Called the Retirement Saving Contribution Credit, it will give taxpayers as much as 50 percent of contributions on their retirement accounts.

Increased by $2,500 from last year, this year taxpayers will see this credit end at $36,500 for single filers.

For married couples that filed jointly, a boost of $5,000 to $73,000 boost from last year.

3. Child Tax Credit

The child tax credit this year will remain at the original $2,000 per qualifying child because the credit is not adjusted for inflation.

A qualifying part must have an adjusted gross income of $200,000 or less if filing as head of households, single, or married filing separately.

On the other hand, if you are married and filing jointly, the amount increases to $40,000.

If your income is high, a credit will be lowered by $50 for each $1,000 of additional income.

4.  Adoption Credit

This credit for 2023 returns will be set at $15,950 for every child.

Adoption credit can be obtained after finalizing your adoption and after you claimed your adopted child as a dependent.

The purpose of the credit is to help parents with their expenses related to adopting a child, be it a US citizen child or one from another country.

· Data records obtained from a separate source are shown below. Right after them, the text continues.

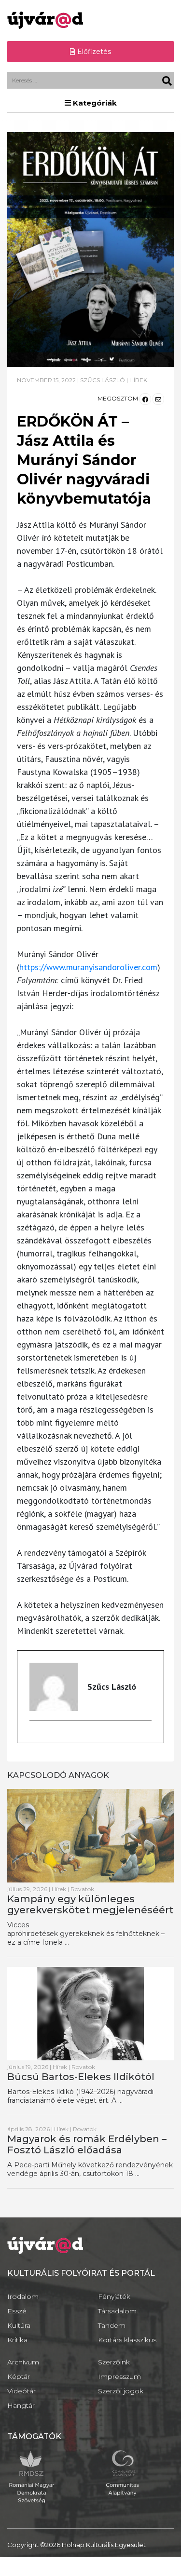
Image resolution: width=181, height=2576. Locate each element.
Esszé (17, 2311)
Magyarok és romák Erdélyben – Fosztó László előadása (87, 2144)
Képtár (18, 2376)
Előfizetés (93, 51)
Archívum (23, 2362)
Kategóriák (94, 102)
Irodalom (23, 2296)
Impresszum (119, 2376)
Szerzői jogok (120, 2391)
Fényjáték (114, 2296)
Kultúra (18, 2325)
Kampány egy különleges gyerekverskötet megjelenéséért (90, 1904)
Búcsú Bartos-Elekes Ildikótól (80, 2076)
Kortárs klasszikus (127, 2340)
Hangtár (21, 2405)
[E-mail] (33, 1736)
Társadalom (117, 2311)
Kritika (17, 2340)
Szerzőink (114, 2362)
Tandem (111, 2325)
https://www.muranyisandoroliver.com (88, 967)
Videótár (21, 2391)
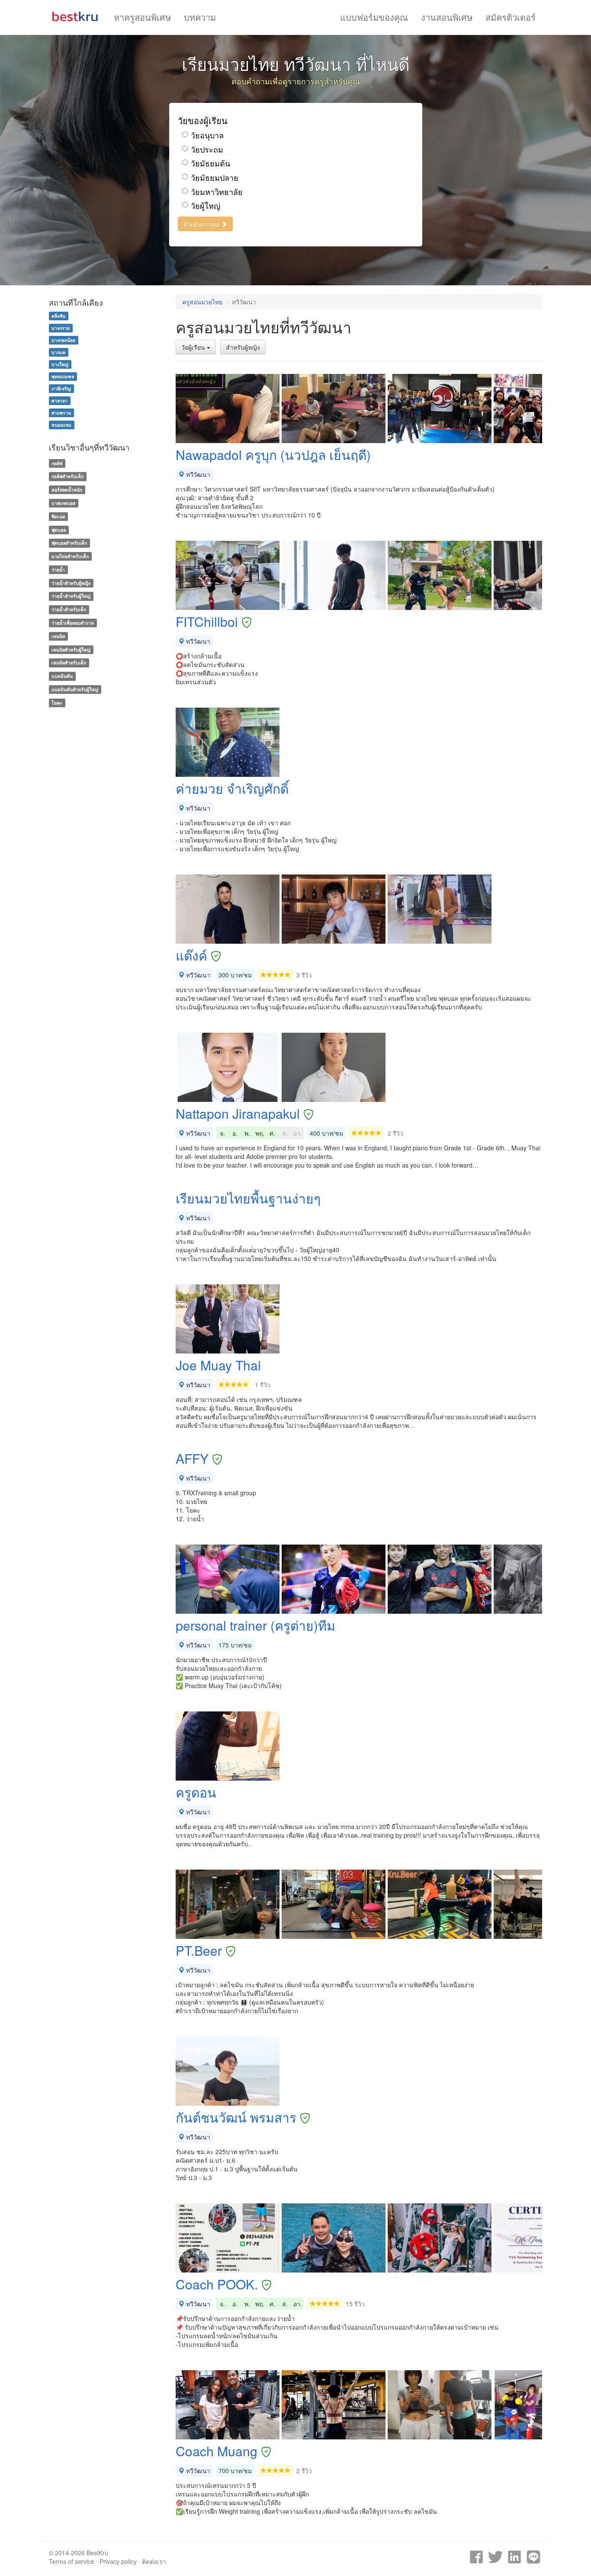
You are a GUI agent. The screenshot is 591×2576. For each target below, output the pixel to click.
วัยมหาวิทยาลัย (217, 191)
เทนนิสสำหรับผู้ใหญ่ (70, 649)
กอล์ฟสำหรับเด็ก (67, 476)
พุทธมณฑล (62, 376)
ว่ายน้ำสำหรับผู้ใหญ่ (70, 596)
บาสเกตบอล (63, 503)
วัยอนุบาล (207, 135)
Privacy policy (118, 2561)
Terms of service (71, 2561)
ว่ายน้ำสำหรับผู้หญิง (70, 583)
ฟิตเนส (58, 516)
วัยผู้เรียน (194, 347)
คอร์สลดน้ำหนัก (66, 489)
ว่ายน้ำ (58, 569)
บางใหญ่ (59, 364)
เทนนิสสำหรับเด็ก (68, 663)
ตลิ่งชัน (58, 316)
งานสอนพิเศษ (446, 17)
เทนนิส (58, 636)
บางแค (58, 352)
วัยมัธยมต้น (210, 163)
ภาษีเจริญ (61, 388)
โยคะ (56, 702)
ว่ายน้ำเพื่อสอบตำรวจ (72, 622)
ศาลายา (59, 400)
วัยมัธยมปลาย (214, 177)
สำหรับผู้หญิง (243, 347)
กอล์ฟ (56, 463)
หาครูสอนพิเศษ (142, 17)
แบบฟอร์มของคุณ (374, 17)
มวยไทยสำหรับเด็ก (70, 556)
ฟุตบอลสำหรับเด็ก (69, 542)
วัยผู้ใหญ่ (205, 205)
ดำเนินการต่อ (202, 224)
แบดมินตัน (62, 676)
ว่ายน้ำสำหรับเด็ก (68, 609)
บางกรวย (60, 328)
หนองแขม (61, 424)
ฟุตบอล (58, 530)
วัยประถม (207, 149)
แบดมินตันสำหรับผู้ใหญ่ (74, 689)
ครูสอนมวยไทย (202, 301)
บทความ (200, 17)
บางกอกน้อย (63, 340)
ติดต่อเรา (154, 2561)
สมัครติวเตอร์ (510, 17)
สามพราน (61, 412)
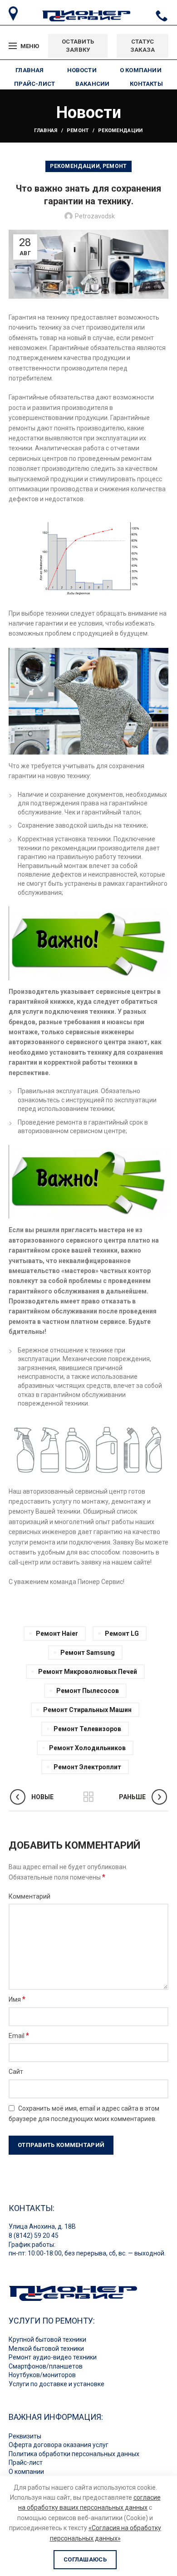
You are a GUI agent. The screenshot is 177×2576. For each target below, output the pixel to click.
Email (19, 2035)
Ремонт (78, 130)
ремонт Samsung (87, 1652)
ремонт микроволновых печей (87, 1671)
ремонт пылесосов (87, 1690)
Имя (17, 1999)
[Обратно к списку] (88, 1797)
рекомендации (120, 130)
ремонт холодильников (87, 1748)
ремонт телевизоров (87, 1728)
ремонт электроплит (87, 1767)
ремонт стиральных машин (87, 1709)
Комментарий (29, 1896)
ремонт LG (122, 1633)
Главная (45, 130)
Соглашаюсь (85, 2559)
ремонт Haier (57, 1633)
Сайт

5. Credit for the Elderly and Disabled

This applies to taxpayers who are aged 65 or older or are retired in permanent and total disability and received taxable disability income.

In addition, recipients must have an adjusted gross income or a total nontaxable social security pension.

Credits range from $3,750 and $7,500.

6. Lifetime Learning Credit

This credit goes toward qualified tuition and related expenses for eligible students at schools.

This credit can help you pay for undergraduate, graduate, and professional degree courses.

When it comes to the number of years there is no limit to what can be claimed.

7. American Opportunity Tax Credit

A Credit for qualified education expenses paid for eligible students in their first four years of higher education.

$2,500 per eligible student can be claimed.

You can have up to 40 percent of any remaining amount of the credit if the credit brings the amount of tax you owe to zero.

Then, 25 percent will be claimed of the next $2,000 of eligible education expenses you paid.

8. Energy Tax Credit

In 2023, those who own electric vehicles will have a tax credit.

For new vehicles, you could get $7,500 off if you earn under $150,000 as a single filer and $300, 000 if filed jointly

To be eligible, your car must cost less than $55,000.